* [Task requirements]
From the first line to the last, repeat the data below exactly.

* [Data provided]
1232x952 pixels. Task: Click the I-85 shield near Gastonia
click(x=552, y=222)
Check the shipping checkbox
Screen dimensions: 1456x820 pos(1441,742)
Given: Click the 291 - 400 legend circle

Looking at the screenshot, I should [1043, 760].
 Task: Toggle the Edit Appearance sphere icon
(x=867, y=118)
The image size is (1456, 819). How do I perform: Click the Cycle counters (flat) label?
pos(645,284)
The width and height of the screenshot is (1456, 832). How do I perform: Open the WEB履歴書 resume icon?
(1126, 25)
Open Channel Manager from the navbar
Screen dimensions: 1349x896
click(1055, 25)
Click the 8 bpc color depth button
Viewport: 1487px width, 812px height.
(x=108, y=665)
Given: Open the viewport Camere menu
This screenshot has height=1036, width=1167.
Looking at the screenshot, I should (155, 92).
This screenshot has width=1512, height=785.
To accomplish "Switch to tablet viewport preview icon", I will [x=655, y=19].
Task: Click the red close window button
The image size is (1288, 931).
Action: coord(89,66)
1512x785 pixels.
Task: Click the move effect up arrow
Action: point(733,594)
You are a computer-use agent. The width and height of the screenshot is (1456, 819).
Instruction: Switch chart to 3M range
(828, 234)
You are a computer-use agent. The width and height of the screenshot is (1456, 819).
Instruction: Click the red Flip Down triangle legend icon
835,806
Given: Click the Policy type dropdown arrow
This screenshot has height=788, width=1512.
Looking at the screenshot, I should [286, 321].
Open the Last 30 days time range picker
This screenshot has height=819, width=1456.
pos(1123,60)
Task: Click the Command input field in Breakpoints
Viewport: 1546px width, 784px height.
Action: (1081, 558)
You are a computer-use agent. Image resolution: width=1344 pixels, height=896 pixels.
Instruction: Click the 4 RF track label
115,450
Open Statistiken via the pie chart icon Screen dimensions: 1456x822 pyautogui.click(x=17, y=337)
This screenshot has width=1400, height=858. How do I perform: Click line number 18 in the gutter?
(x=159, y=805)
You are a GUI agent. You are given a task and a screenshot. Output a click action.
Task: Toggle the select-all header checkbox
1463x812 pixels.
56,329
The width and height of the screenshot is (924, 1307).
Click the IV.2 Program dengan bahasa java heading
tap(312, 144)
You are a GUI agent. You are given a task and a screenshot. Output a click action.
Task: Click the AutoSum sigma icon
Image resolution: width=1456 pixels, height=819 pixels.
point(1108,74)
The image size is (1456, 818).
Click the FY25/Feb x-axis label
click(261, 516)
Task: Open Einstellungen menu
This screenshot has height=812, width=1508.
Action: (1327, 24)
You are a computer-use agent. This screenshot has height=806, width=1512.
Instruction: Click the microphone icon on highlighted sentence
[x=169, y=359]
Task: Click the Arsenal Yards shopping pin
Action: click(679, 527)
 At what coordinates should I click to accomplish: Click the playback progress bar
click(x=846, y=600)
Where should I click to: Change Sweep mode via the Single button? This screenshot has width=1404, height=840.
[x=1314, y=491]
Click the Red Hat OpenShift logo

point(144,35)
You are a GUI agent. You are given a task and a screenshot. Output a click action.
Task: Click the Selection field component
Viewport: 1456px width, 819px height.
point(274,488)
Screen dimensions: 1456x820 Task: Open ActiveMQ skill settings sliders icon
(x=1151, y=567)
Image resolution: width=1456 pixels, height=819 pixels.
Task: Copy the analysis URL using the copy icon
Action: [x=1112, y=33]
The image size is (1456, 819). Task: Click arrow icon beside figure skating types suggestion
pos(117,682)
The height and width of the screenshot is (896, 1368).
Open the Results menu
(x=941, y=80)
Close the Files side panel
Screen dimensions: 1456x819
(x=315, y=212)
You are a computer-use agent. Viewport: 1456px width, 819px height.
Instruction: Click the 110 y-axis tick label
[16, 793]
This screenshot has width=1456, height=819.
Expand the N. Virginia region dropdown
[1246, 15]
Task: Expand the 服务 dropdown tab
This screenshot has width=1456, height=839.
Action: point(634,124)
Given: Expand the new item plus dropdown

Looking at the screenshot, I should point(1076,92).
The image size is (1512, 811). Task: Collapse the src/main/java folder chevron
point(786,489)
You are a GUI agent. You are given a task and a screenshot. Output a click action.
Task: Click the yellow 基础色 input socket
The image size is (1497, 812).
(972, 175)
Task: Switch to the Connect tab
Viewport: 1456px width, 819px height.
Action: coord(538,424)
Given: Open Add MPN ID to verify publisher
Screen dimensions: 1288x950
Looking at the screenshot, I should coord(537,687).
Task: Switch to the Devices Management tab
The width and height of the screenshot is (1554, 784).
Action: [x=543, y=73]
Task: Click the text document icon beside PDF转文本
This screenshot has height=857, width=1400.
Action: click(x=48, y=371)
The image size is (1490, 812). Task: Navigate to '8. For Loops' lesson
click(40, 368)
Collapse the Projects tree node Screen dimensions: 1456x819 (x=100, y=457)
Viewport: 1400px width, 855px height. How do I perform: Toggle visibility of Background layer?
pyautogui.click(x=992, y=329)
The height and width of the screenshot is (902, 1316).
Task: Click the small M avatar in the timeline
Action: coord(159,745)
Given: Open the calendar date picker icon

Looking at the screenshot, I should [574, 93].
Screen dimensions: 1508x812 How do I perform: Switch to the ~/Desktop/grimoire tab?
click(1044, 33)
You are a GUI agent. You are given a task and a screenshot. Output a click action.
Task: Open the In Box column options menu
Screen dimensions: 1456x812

* [Answer below]
1232x952 pixels. Task: Click the I-85 shield near Gastonia
click(x=552, y=222)
Check the shipping checkbox
Screen dimensions: 1456x820 pos(1441,742)
Given: Click the 291 - 400 legend circle

Looking at the screenshot, I should [1043, 760].
 Task: Toggle the Edit Appearance sphere icon
(x=867, y=118)
The image size is (1456, 819). How do I perform: Click the Cycle counters (flat) label?
pos(645,284)
The width and height of the screenshot is (1456, 832). How do I perform: Open the WEB履歴書 resume icon?
(1126, 25)
Open Channel Manager from the navbar
Screen dimensions: 1349x896
click(1055, 25)
Click the 8 bpc color depth button
Viewport: 1487px width, 812px height.
(x=108, y=665)
Given: Open the viewport Camere menu
This screenshot has height=1036, width=1167.
Looking at the screenshot, I should (155, 92).
This screenshot has width=1512, height=785.
To accomplish "Switch to tablet viewport preview icon", I will [x=655, y=19].
Task: Click the red close window button
The image size is (1288, 931).
Action: coord(89,66)
1512x785 pixels.
Task: Click the move effect up arrow
Action: point(733,594)
You are a computer-use agent. The width and height of the screenshot is (1456, 819).
Instruction: Switch chart to 3M range
(828, 234)
You are a computer-use agent. The width and height of the screenshot is (1456, 819).
Instruction: Click the red Flip Down triangle legend icon
835,806
Given: Click the Policy type dropdown arrow
This screenshot has height=788, width=1512.
Looking at the screenshot, I should [286, 321].
Open the Last 30 days time range picker
This screenshot has height=819, width=1456.
pos(1123,60)
Task: Click the Command input field in Breakpoints
Viewport: 1546px width, 784px height.
Action: (1081, 558)
You are a computer-use agent. Image resolution: width=1344 pixels, height=896 pixels.
Instruction: Click the 4 RF track label
115,450
Open Statistiken via the pie chart icon Screen dimensions: 1456x822 pyautogui.click(x=17, y=337)
This screenshot has width=1400, height=858. How do I perform: Click line number 18 in the gutter?
(x=159, y=805)
You are a GUI agent. You are given a task and a screenshot. Output a click action.
Task: Toggle the select-all header checkbox
1463x812 pixels.
56,329
The width and height of the screenshot is (924, 1307).
Click the IV.2 Program dengan bahasa java heading
tap(312, 144)
You are a GUI agent. You are given a task and a screenshot. Output a click action.
Task: Click the AutoSum sigma icon
Image resolution: width=1456 pixels, height=819 pixels.
point(1108,74)
The image size is (1456, 818).
Click the FY25/Feb x-axis label
click(261, 516)
Task: Open Einstellungen menu
This screenshot has height=812, width=1508.
Action: (1327, 24)
You are a computer-use agent. This screenshot has height=806, width=1512.
Instruction: Click the microphone icon on highlighted sentence
[x=169, y=359]
Task: Click the Arsenal Yards shopping pin
Action: click(679, 527)
 At what coordinates should I click to accomplish: Click the playback progress bar
click(x=846, y=600)
Where should I click to: Change Sweep mode via the Single button? This screenshot has width=1404, height=840.
[x=1314, y=491]
Click the Red Hat OpenShift logo

point(144,35)
You are a GUI agent. You are given a task and a screenshot. Output a click action.
Task: Click the Selection field component
Viewport: 1456px width, 819px height.
point(274,488)
Screen dimensions: 1456x820 Task: Open ActiveMQ skill settings sliders icon
(x=1151, y=567)
Image resolution: width=1456 pixels, height=819 pixels.
Task: Copy the analysis URL using the copy icon
Action: [x=1112, y=33]
The image size is (1456, 819). Task: Click arrow icon beside figure skating types suggestion
pos(117,682)
The height and width of the screenshot is (896, 1368).
Open the Results menu
(x=941, y=80)
Close the Files side panel
Screen dimensions: 1456x819
(x=315, y=212)
You are a computer-use agent. Viewport: 1456px width, 819px height.
Instruction: Click the 110 y-axis tick label
[16, 793]
This screenshot has width=1456, height=819.
Expand the N. Virginia region dropdown
[1246, 15]
Task: Expand the 服务 dropdown tab
This screenshot has width=1456, height=839.
Action: point(634,124)
Given: Expand the new item plus dropdown

Looking at the screenshot, I should point(1076,92).
The image size is (1512, 811). Task: Collapse the src/main/java folder chevron
point(786,489)
You are a GUI agent. You are given a task and a screenshot. Output a click action.
Task: Click the yellow 基础色 input socket
The image size is (1497, 812).
(972, 175)
Task: Switch to the Connect tab
Viewport: 1456px width, 819px height.
Action: coord(538,424)
Given: Open Add MPN ID to verify publisher
Screen dimensions: 1288x950
Looking at the screenshot, I should coord(537,687).
Task: Switch to the Devices Management tab
The width and height of the screenshot is (1554, 784).
Action: [x=543, y=73]
Task: Click the text document icon beside PDF转文本
This screenshot has height=857, width=1400.
Action: click(x=48, y=371)
The image size is (1490, 812). Task: Navigate to '8. For Loops' lesson
click(40, 368)
Collapse the Projects tree node Screen dimensions: 1456x819 (x=100, y=457)
Viewport: 1400px width, 855px height. How do I perform: Toggle visibility of Background layer?
pyautogui.click(x=992, y=329)
The height and width of the screenshot is (902, 1316).
Task: Click the small M avatar in the timeline
Action: coord(159,745)
Given: Open the calendar date picker icon

Looking at the screenshot, I should [574, 93].
Screen dimensions: 1508x812 How do I perform: Switch to the ~/Desktop/grimoire tab?
click(1044, 33)
You are a GUI agent. You are given a task and a screenshot. Output a click action.
Task: Open the In Box column options menu
Screen dimensions: 1456x812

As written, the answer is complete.